After all, who of us remembers that in his famous text the monk Philotheus of Pskov spent most of his time urging the ruler of Russia to go after people who make the sign of the cross badly, who destroy churches, and who commit the sin of sodom? No one. But everyone remembers the throwaway bit about the "third Rome" theory—which, by the way, Russian rulers never adopted as policy—not in 1523 when it was articulated, not in any of the many wars that Russia fought with the Ottomans, not in the 20th century, and certainly not now.

So one may not like the direction in which the patriarch is going with Russkiy Mir, but one can legitimately say that he, and not Vladimir Putin, got there first.

That brings me to my second point. We are here to talk about the Russian Orthodox Church and "soft power." But the Russian Orthodox Church is not synonymous with Patriarch Kirill or Metropolitan Hilarion Alfeyev, or any man in black for that matter. The Russian Orthodox Church also contains representatives from lay Orthodox civil society, many of whom are critical of the official positions of the Church. They include Biblical scholars, historians, journalists, many others. They even include women. They do.

Now, for that matter, the Russian Orthodox Church also includes radical right-wingers who, although they claim to be acting in the name of Orthodoxy, go much further than any man in black. They include political fundamentalists, contemporary pan-Slavists, neo-Eurasianists like Aleksandr Dugin, and so-called Orthodox communists. Although these all use Russian Orthodoxy to bolster their legitimacy, they are not exactly the voice of the Church.

But one does not need to be critical of the Russian Orthodox Church to be convincing. Indeed, among the most convincing voices are those within the Church who remind us that there is a different perspective through which to look at the Church and civil society in present-day Russia. Deacon Kuraev is one example. But even better is a recent article that Sergei Chapnin, who is the deputy editor-in-chief for the Journal of the Moscow Patriarchate, not exactly a fringe publication, wrote for an Orthodox publication in which he challenged the reigning wisdom that Russian Church revival began in 1988 with the celebration of the millennium of the baptism of Rus'. And by the way, why that date? Is it because it's the millennium of Christianity in Rus', or is it because it's in 1988 that the Russian state—which by the way was still Soviet, let's not forget, in 1988—recognized that the Church might actually have something special to add to the discussion and that this was not just another date on the calendar?
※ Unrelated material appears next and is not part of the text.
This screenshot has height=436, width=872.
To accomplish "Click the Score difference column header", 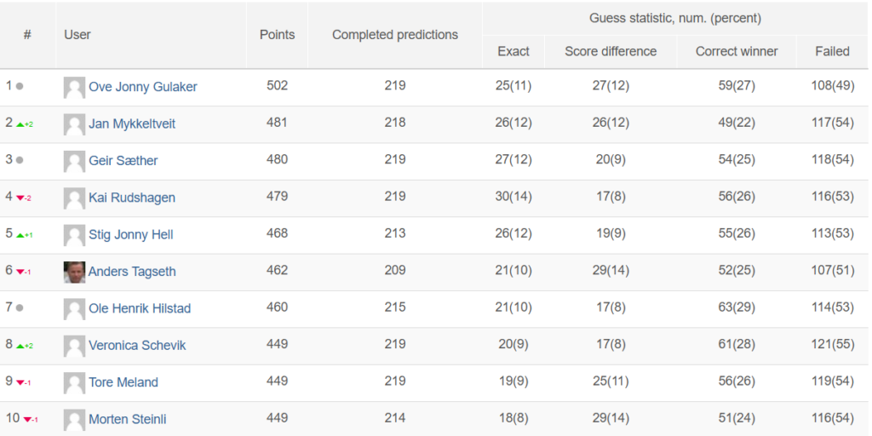I will (611, 52).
When does Church revival by this measure end? Perhaps in 2012, after the notorious performance of a punk group on the ambo of the rebuilt Cathedral of Christ the Savior. Why choose that as the end-date of Church revival? Because that, Chapnin argues, is when the Russian state took upon itself the mantle of protecting sacred space—in other words, "We will go after people who defile sacred space." But that means, Chapnin argues, that the state actually doesn't need the Church anymore to do that; the state can handle the protection business on its own.

So the Russian Orthodox Church perhaps is no longer so much about the pastoral care exemplified by the brilliant missionary Archpriest Alexander Men, murdered 15 years ago, almost exactly to the date, on September 9, 1990. The Russian Orthodox Church is now about the development and maintenance of property and assets and the propaganda of patriotism and so-called "traditional" values.

But we're in New York, so we might ask, as we ask in New York, "But is it good for the Church?" Well, we need to distinguish between the internal versus the external appeal of the "soft power" of the Russian Orthodox Church. Is it working abroad and is it working at home?

Russkiy Mir, the Russian World, is not very appealing in, let's say, Ukraine or Belarus or Latvia, the very places where it was supposed to work. Yes, Orthodox Ukrainians and Belarusians may accept a common Orthodox Christian heritage stemming from Grand Prince Vladimir's baptism into Christianity in 988. That is not surprising. But even though Patriarch Kirill keeps stressing that the Russian World does not equal the Russian Federation, even those people who may love the Slavic Orthodox Christian heritage may not want to be linked to the politics of Vladimir Putin.

By contrast—and I think this is something that Nick Gvosdev will be talking about—it may play in Peoria. There are many Americans and Europeans who have no interest in the Russian World as such, whatsoever, but who do love the traditional conservative values that Vladimir Putin and the patriarch are claiming.

But I will end with a question, and that is: How does this version of sinfonia (symphony) play at home?

The hierarchy of the Russian Orthodox Church has been placing itself on a very specific side of the Russian culture wars. In the West, the Pussy Riot affair that I alluded to earlier is perhaps the best known. But one could point to more recent events from this summer. One could look at the vandalism by the so-called Orthodox activist Dmitry Enteo of the crucifixion statue by the 1970s' nonconformist sculptor Vadim Sidur. Or there was the destruction just a few weeks ago by a man dressed as a Cossack of a bas-relief of the famous basso profondo Feodor Chaliapin in the role of Mephistopheles on an art nouveau building in St. Petersburg.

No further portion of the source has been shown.